• _WHAT YOU WILL DO_
Repeat word for word everything in the rows below, from the line that contains "Image resolution: width=425" down through the end of the rows. Leave the pictures out of your answer.
##### INFORMATION SHOWN
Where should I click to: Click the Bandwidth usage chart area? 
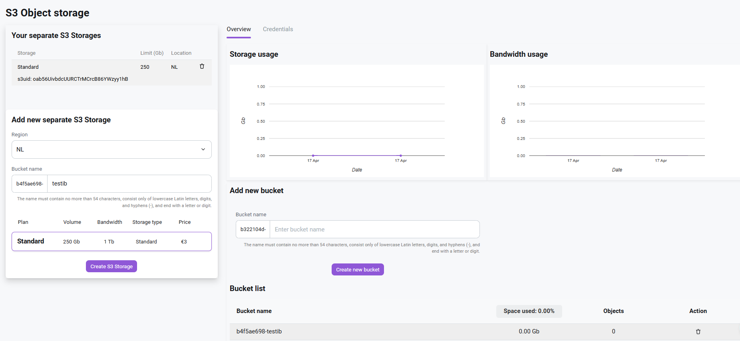tap(615, 121)
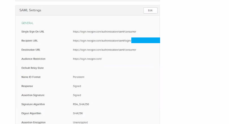
Task: Click the Persistent Name ID Format value
Action: (78, 77)
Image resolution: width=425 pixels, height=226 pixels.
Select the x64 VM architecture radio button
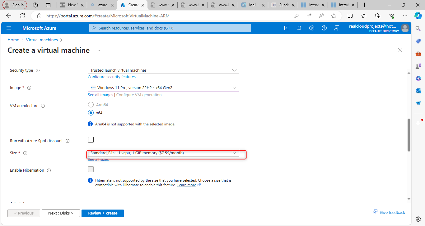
##########
• _EXERCISE OUTPUT_
Image resolution: width=425 pixels, height=226 pixels.
Select the x64 VM architecture radio button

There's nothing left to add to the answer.